Elle l'entrainait maintenant vers le lit qu'elle défit d'un coup de main preste. Les deux respirations rapides se mêlèrent en une symphonie vocale. Tout en offrant à Hellismine ses lèvres humides, elle entreprit de lui ôter ses vêtements et ses armes, pendant que lui profitait de sa position pour faire découvrir à ses doigts, les rondeurs divines et délicates de la trollette. La chaleur que le corps de Lucella dégageait, lui emplissait le coeur d'émotion, et son odeur, une odeur éthérée de marais humide, de plantes d'eau et de fleurs des rivières, autant de fines fragances chères à ceux de leur race, parvenait à ses narines et endormissait ses sinus. Finalement, ils se glissèrent dans les draps de reps blancs et se laissèrent aller à leurs envies, à ce plaisir des dieux, à la fusion des corps et des âmes qu'est l'amour physique.
- ... ma p'tite gôfre...
...
Pendant ce temps, Claude et un vieux gnome tout rabougri, discutaient de choses et d'autres quand un vacarme immense vint de l'étage, laissant tout le monde dans la grande salle pantois, figé, comme paralysés par l'évènement qui se produisait au dessus de leurs têtes.

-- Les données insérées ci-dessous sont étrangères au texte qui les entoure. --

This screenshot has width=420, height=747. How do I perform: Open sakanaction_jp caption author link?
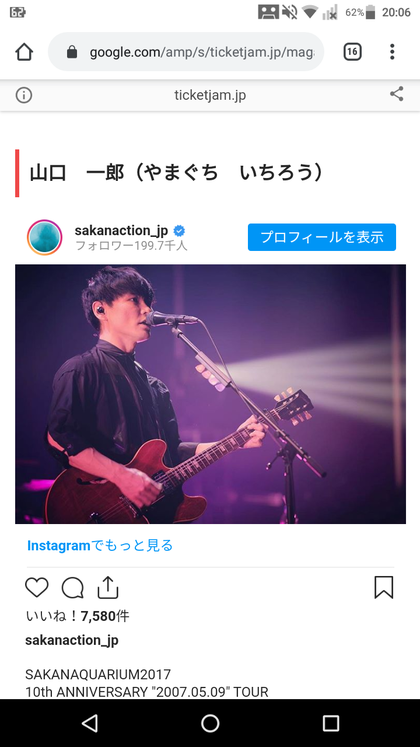[72, 640]
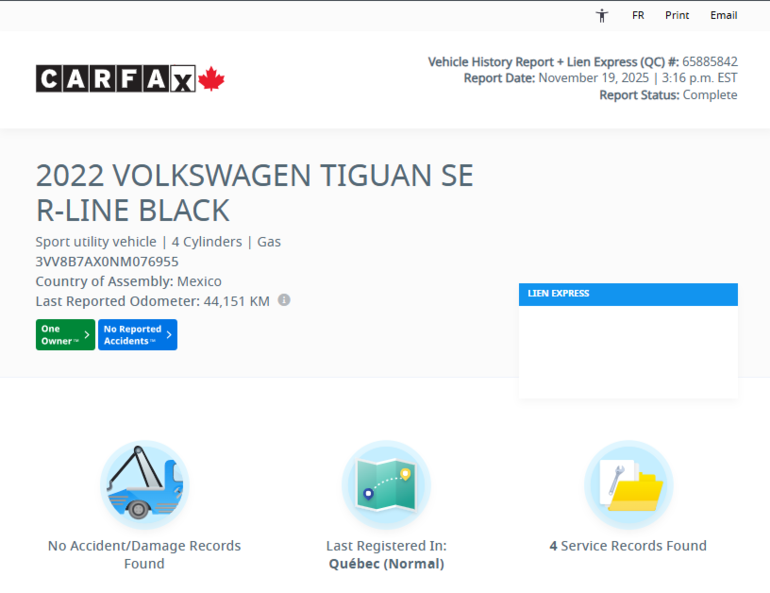Click inside the empty Lien Express panel
The width and height of the screenshot is (770, 593).
(628, 350)
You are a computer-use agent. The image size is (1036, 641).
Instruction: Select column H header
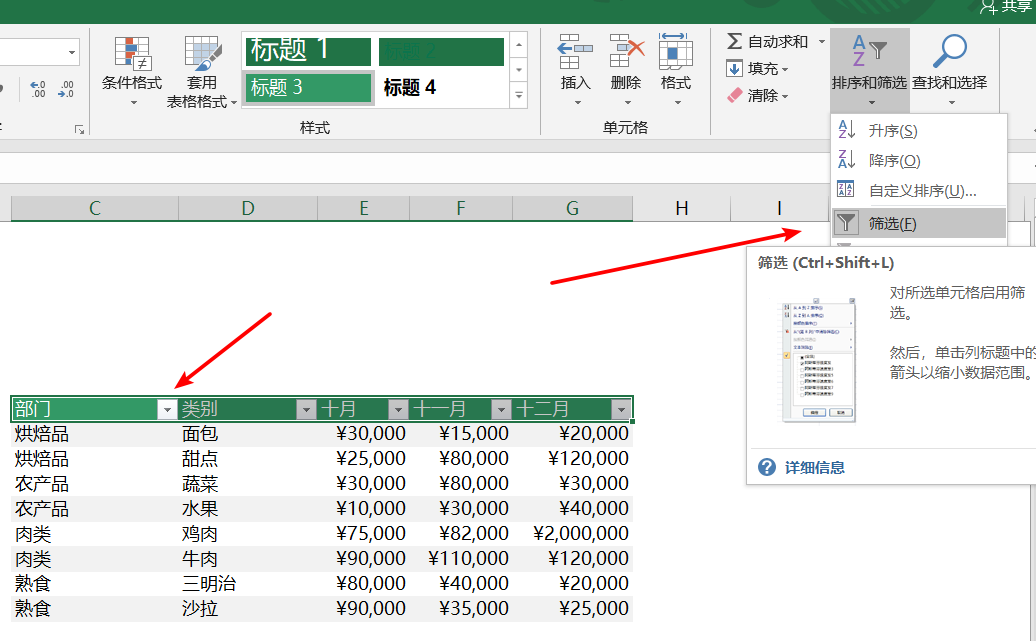click(x=681, y=208)

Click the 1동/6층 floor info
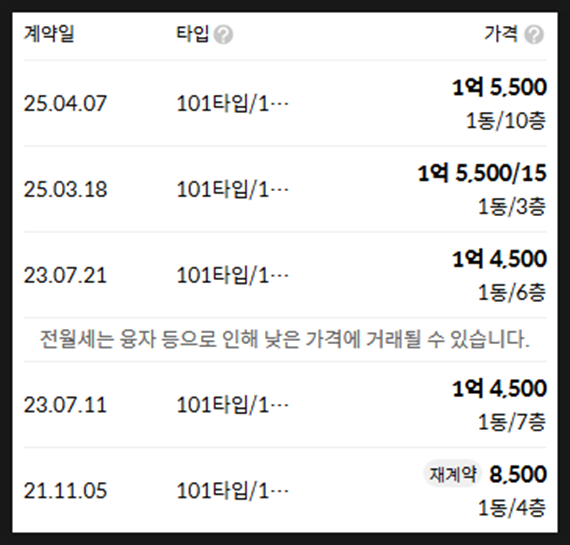click(512, 293)
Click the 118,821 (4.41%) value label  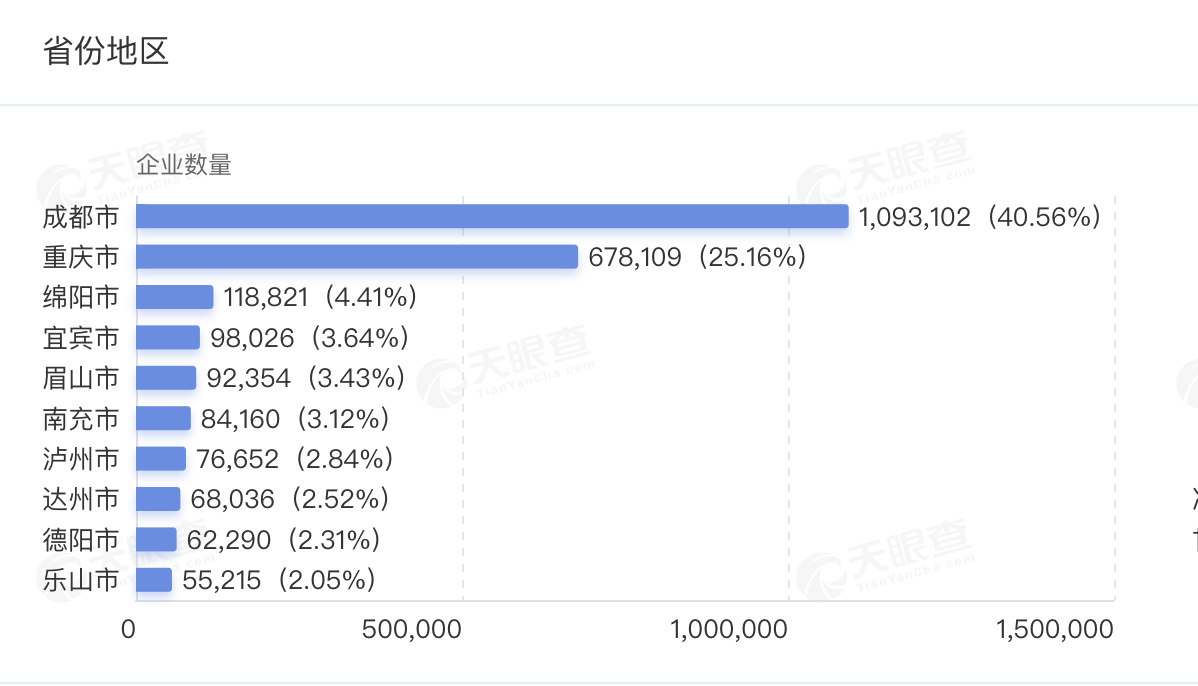(x=320, y=297)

- Ce n'est rien mon cher, c'est un troll qui vient de comprendre...
Le gnome sourit, puis à sa voisine :
- Oui, ces trolls, ils sont bien niais, mais une fois qu'ils ont compris...
- Ce bacchanal n'est pas sans me rappeler ce tauren, comment s'appelait-il déjà, qui...
...
Environ une heure après, Hellismine redescendit, l'air bête et le sourire au coin de la bouche, avec, à son bras Lucella, semblant heureuse, moins triste en tout cas. Il fit un signe de la tête en direction de la tenancière, lui indiquant qu'il allait partir. Sur le pas de la porte d'entrée, là où quelque temps auparavant la curiosité avait eu raison de lui, le troll, triste de devoir quitter celle qui, pendant quelques instants tout du moins, l'avait aimé du mieux qu'elle pouvait, dit quelques mots dans le creux de l'oreille de Lucella. Des promesses, de vains serments qu'il ne tiendrait jamais. Hellismine partit alors, convaincu qu'un jour, il retrouverait le chemin de ce lieu aux souvenirs indélébiles, puis se retourna et fit de grands signes à celle qui se tenait encore sur le perron. Le temps avait changé, il faisait plus froid, quelques gouttes d'eau tombaient, et dans le coeur d'Hellismine, la chaleur de Lucella commençait déjà à laisser la place à la brise algide de la vie.
_________________ Oubliez-moi, je vous en conjure. Si vous ne le faites pas pour vous, faites-le pour moi.